Without a shadow of a doubt, my sense of hearing saved me yesterday, by allowing my brain to ready my body for what my ears told it was coming. I therefore find it incomprehensible that so many cyclists ride around the streets of Britain with headphones plugged in, listening to music while they pedal!
Riding on British roads is nothing like riding in France, Italy or Belgium. Hop on your bike across the channel and drivers love you, they’ll slow down and give way to cyclists, they’ll even encourage you while you’re climbing a hill. Unfortunately in Britain pretty much the opposite is true, and you’re taking your life in your hands whenever you venture from your front door on two wheels.
When you’re riding on British roads you need each and every one of your senses working to full effect, so I just can’t imagine why anyone would choose to disable one of those senses. Is your ride really going to be that boring without music?

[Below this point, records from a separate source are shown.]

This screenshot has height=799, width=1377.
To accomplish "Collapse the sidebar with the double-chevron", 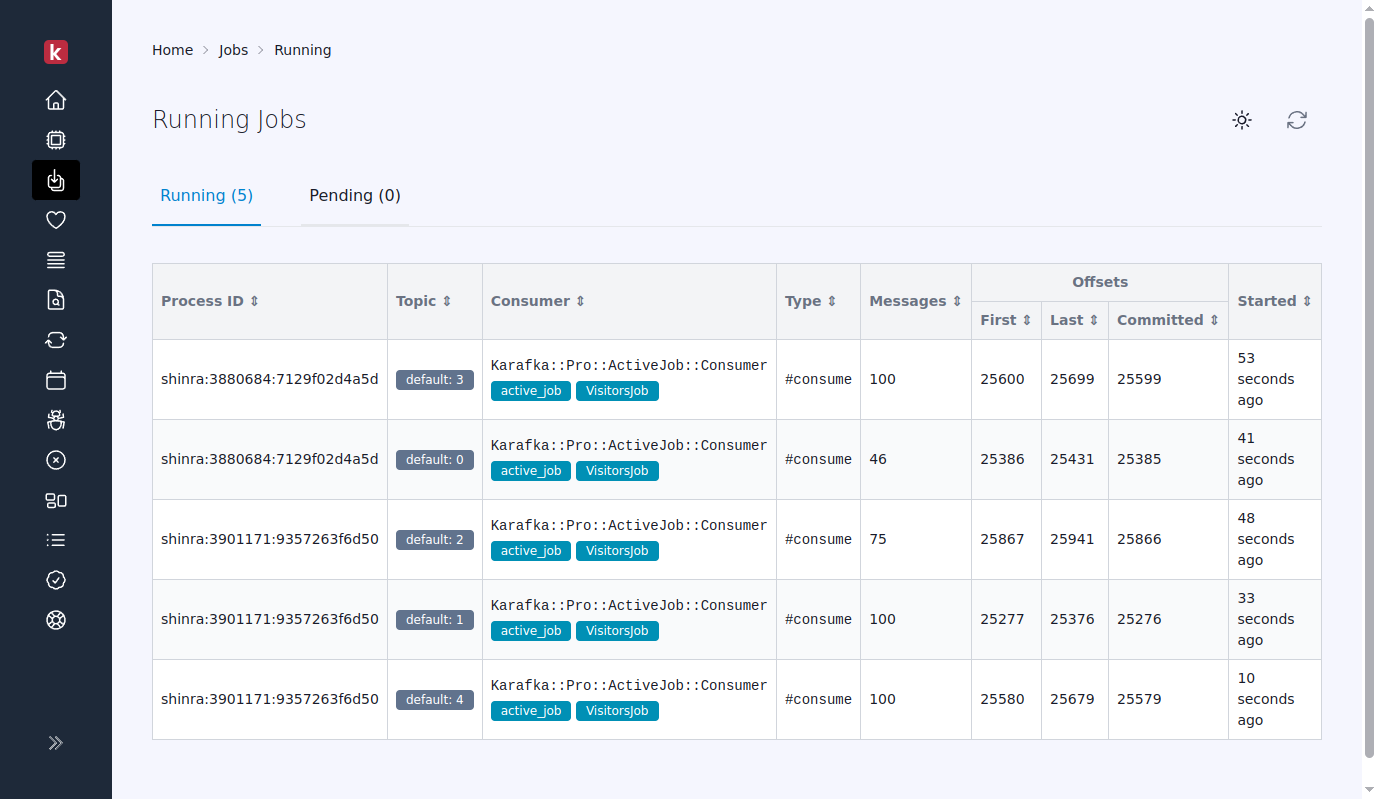I will tap(56, 742).
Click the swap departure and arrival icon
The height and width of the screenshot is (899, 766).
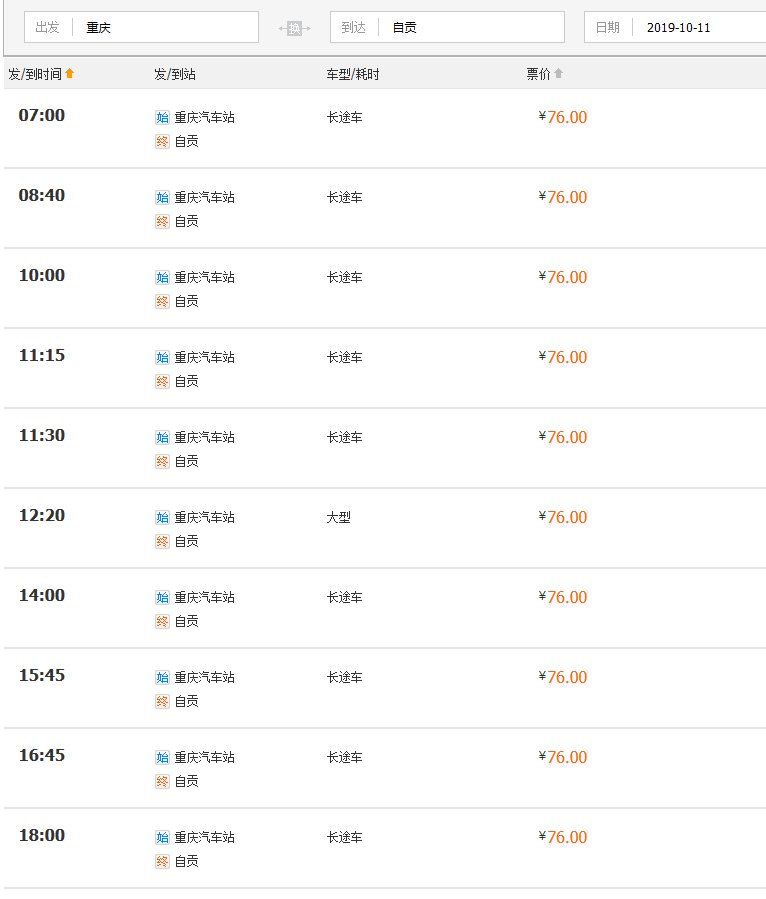(x=294, y=28)
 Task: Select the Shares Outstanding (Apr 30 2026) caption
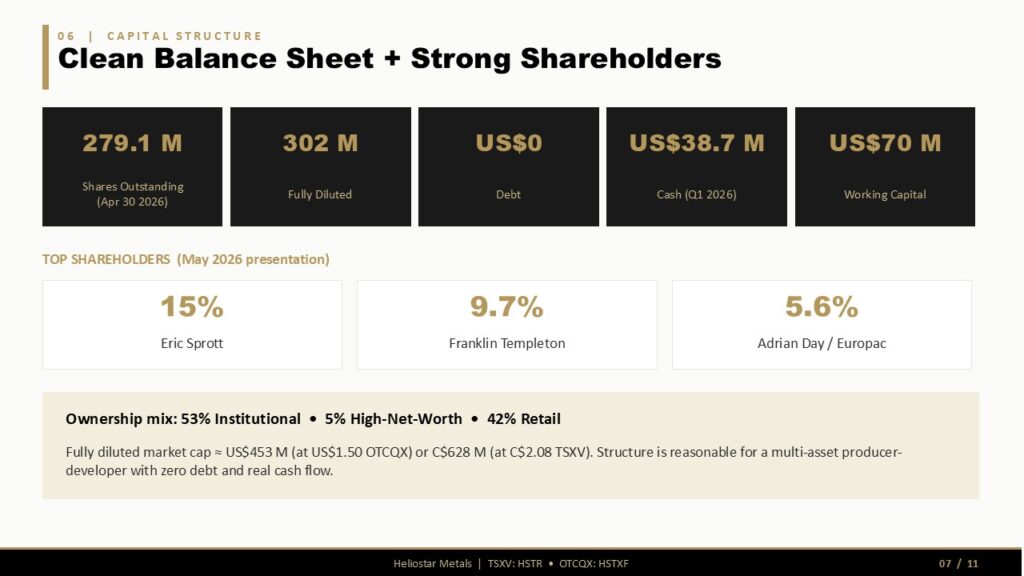(133, 194)
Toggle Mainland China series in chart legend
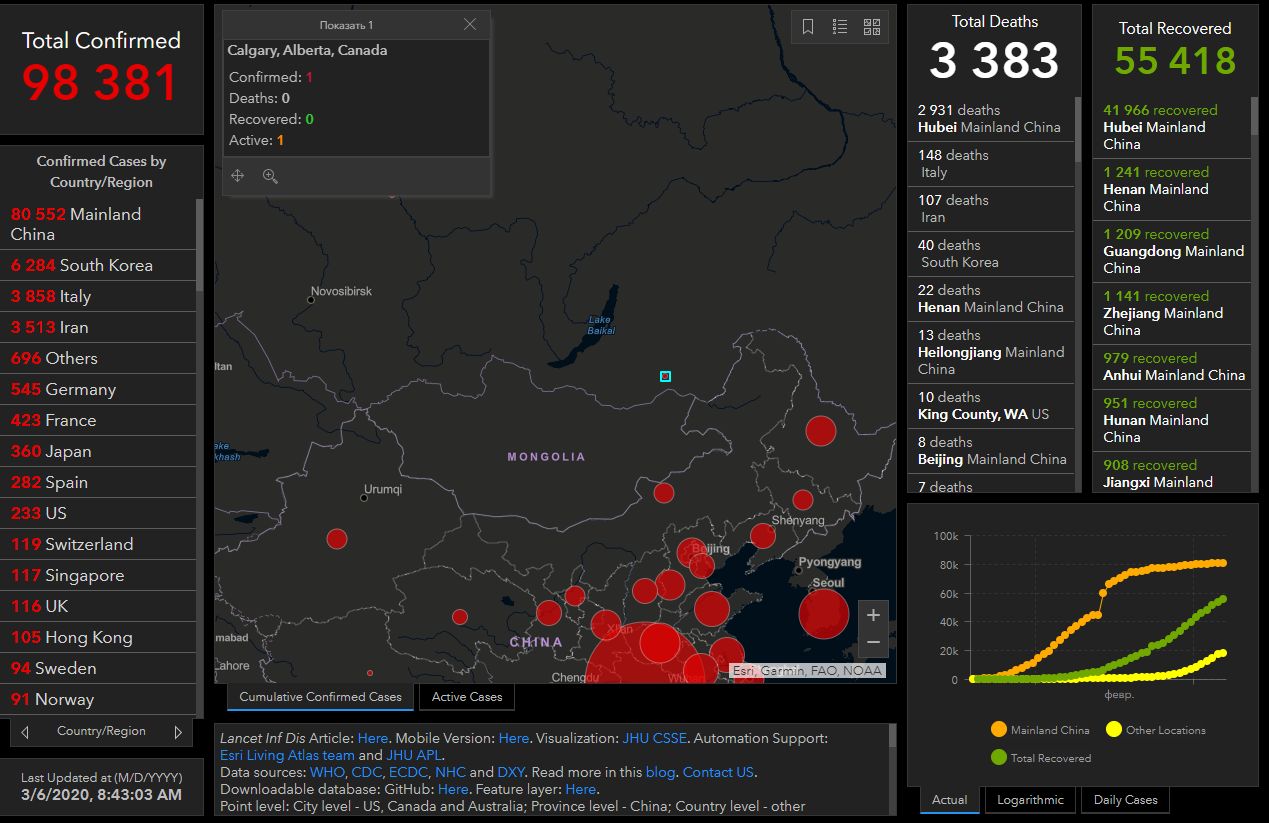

Yesterday I saw three cyclists riding along while listening to headphones. One of them almost veered into me as I passed him because he only had one hand on the bars. In the other he held his iPod and was busy trying to navigate the menus without falling off the bike!
Don’t get me wrong, I have nothing against headphones or personal music players in general. In fact I’ll be reviewing some top quality earphones on these pages soon. I duly accept that music and exercise work beautifully together, and you’d never see me in the gym without earphones in and music playing. However, there is a huge difference between the relatively safe, controlled environment of a gym, and riding a bike on the road with thousands of tonnes of fast moving metal rolling by you
Regardless of popular belief, riding a bike is not easy. Yes, most people grasp the basics of pushing the pedals and not falling over too often as children, but riding a bike as an adult, on the road is a different matter altogether. Staying safe while riding requires concentration and awareness, so please keep your mind focussed and your ears open when in the saddle.